Slapshot is a wheeling, dealing game for hockey fans. Each player assumes the role of team manager. The object is to skillfully manage your team into the playoffs and then win the championship. During the regular season you can improve your team with drafts and trades, but injuries can upset the best of plans. Ultimately, your skill as manager determines if your team wins or loses.
Slapshot includes 54 zany hockey players like Slash Gordon, Puck Rogers, Ian Jury, Cheap Shot, Le Goon, and Jack the Tripper. The new edition has high-quality playing cards with rounded corners.
Slapshot is fast, furious, fun, and simple to play. Lace up your skates and checkout the game celebrated as the closing game each year at the World Boardgame Championships.
Slapshot has been around for a long time. This edition from Columbia Games is actually the first chance that I have had to play Slapshot. It is a card game about hockey in which each player builds, loses, and rebuilds a team of six players in a bid to make it to the championship.
The game components are simple and well done. There are 54 different hockey player cards consisting of goalies, forwards, and defensemen. Additionally, there is a scoreboard and six wooden player tokens to move along the board. The board has eight slots that represent games that you need to win to reach the playoffs. Once a player reaches the playoffs, they pair off against the current second place player in a seven game championship series.
Sounds like this would take a long time doesn’t it? Nope, each game lasts about 30 seconds, so even with six players it moves fairly quickly.
At the start of the game the cards are split into three decks, one for each position. Then each player, called the manager in the game, selects six cards consisting of one goalie, two defensemen, and three forwards. Each of these cards has a number rating from 1 to 10; the higher the number, the better the player.
On your turn you can choose one of three actions:
Trade with another manager: Select a card from another player face down, and then give them a card back from your team of the same type. The other manager cannot refuse to trade with you.
Draft a new player: You can discard one of your crappy players to the bottom of their draw deck and draw a new one from the top.
Play a game: Challenge another manager, who cannot refuse to play.

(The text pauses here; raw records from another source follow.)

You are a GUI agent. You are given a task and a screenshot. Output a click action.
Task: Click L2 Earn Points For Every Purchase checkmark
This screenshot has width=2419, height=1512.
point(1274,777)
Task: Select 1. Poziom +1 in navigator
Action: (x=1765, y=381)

Playing a game is easy. Simply arrange your stack of six cards however you like, or simply shuffle them. Each manager then draws the top card from their deck. Higher number scores a goal. In a tie, no goal is scored. If one player is a goalie, then the goal is blocked, and so on.
Repeat this with each card in your deck, flipping them up one at a time. The manager with the higher score wins the game. On a tie you shuffle and start dealing again, the first manager who scores wins.
One thing to watch, the challenger manager is considered the away team. The home team gets a one point advantage to start. So you should be confident you can overcome this deficit before you go challenging that other manager to a game.
The winning manager advances their token on the scoreboard one space.
Players can also get injured by “bruiser” player cards, which force you to draft a new player after a game is over.
Again, when one player reaches the space marked “Playoffs” on the board, they immediately play a series of seven games against the player in second place. The other players are out. The first player to win four games wins the championship. This takes all of about four minutes, so the other players won’t be sitting around for long.
That’s about it. The game is simple to play and moves pretty fast. The kids complained that there was no strategy involved, but I disagree. There is strategy in stacking your deck of players when playing a game, and knowing when to seal a card from another player or take your chances and draft one from the deck. Sure, it isn’t a lot of strategy, but it is a simple game that manages to convey a hockey theme.
It may be TOO simple, but I suppose more rules would just make it take longer and lose the benefit of speed.
The game’s sweet spot is 4-5 players, as 2-3 players just aren’t as fun and 6 starts to drag a bit. In fact, playing with two players seems kind of pointless really. One thing that bothered me, there should be two extra tokens for keeping track of the score of an individual game on the board. It isn’t hard to keep track of the score in a game, but the tokens would be a nice touch to make it effortless. You could just use anything I suppose, but I’d like it included.
I thought it was an ok game and there was some fun involved. If you like hockey; this makes a good filler or game to play while watching a game on TV. Get the guys involved, grab a few beers, and play out a season in under an hour.